Friday 18 December 2020

Breyer Adiah HP

This week I treated myself to one last Traditional scale parcel day for 2020, the top of my wishlist for this year's models ticked off before the end of the year.

Adiah HP was the stand out must-have from the mid-years for me, a welcome return for a mould we haven't seen in regular runs since Totilas himself in 2013 (unless you count the Holiday Horse release, which I kind of don't because they're usually both more expensive and more limited in supply than the usual horses).
It's always kind of puzzling how Breyer just seem to ignore certain new moulds after one regular run, and we just don't see them again outside of the selection of exclusives and specials for years and years, while others crop up in the regular run range continuously, or even have several different colours on offer at the same time.

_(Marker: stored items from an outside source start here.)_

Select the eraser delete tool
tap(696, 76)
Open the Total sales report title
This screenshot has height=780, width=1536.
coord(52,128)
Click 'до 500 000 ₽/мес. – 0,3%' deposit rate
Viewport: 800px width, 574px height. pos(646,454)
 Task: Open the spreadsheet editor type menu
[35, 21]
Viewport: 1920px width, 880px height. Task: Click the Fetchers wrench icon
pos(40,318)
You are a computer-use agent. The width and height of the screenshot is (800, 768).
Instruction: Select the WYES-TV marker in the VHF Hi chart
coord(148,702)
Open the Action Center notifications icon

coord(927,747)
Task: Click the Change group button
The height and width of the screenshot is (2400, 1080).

Think of Big Chex To Cash, Topsails Rienmaker, Slick By Design and Latigo Dun It, all overlapping in the catalogue, versus something like the one Marwari back in 2013, or Bluegrass Bandit who hasn't been seen since 2008!
So, like many collectors of regular run OFs, I was delighted to see the mould was coming back, although there's been a slight modification - this one's a mare.



I thought you'd like to see both sides - click any image to view it full size - as real collectors' photos often help me make decisions on what to buy, and because they show an actual production line model in hand from different angles, I find they're often more useful than Breyer's much better quality publicity photo.
The lighting isn't ideal here as I'm in the middle of winter with a latitude and climate which makes actual sunshine a very rare and fleeting thing in my garden, it's hard to find a patch of light big enough for such a large scale model from November til March, so I had to cheat and do this indoors under false light.


Adiah comes with the clear plastic disc stand for one fore foot, like the Huck Bey and Salinero moulds (yes, that one which wobbles creakily forever, or breaks off at the peg!), but I photographed her before attaching it, just because I try to avoid bases in pictures if possible, and that style's too fragile to risk pulling in and out of the foot through the grass sheet like the good strong slotted bases with a metal peg in the foot. 
Once the base is on, she's reasonably steady, but if you've had any Breyers on these bases before, you'll know you can never quite relax and trust them, and they need a secure shelf in a part of the room which will never be accidentally bumped, preferably with their tails touching the wall or back of the bookcase, and after your first unprovoked domino event in the middle of the night, with the addition of some tape or bluetack just in case. I'm saying they will stand up but you'll forever be scared they won't stay up!


I really do think this colour looks stunning on the mould, pinto was such a good choice. The real Adiah is 3/4 friesian and 1/4 Dutch warmblood, an eye-catching dressage horse who's won up to Grand Prix level, and they've done a nice job of matching her markings, with crisp, neatly masked jagged edge details, even on the fiddly bits - here's a look underneath!




The mane seems to be a sort of deliberate mistake, though - Adiah is a chestnut pinto in real life, so her mane is brown in colour : spot the coloured braids along her neck here, or see this photo for her loose mane which shows the blondey-brown even better. But the model has black shading on those two braids, meaning your eye reads her entire colour as a bay pinto instead.

But when a horse is this beautiful, surely we can forgive a little thing like black plaits?! Just look at her!


My favourite part of the whole paintjob is that little black spot on the end of her nose.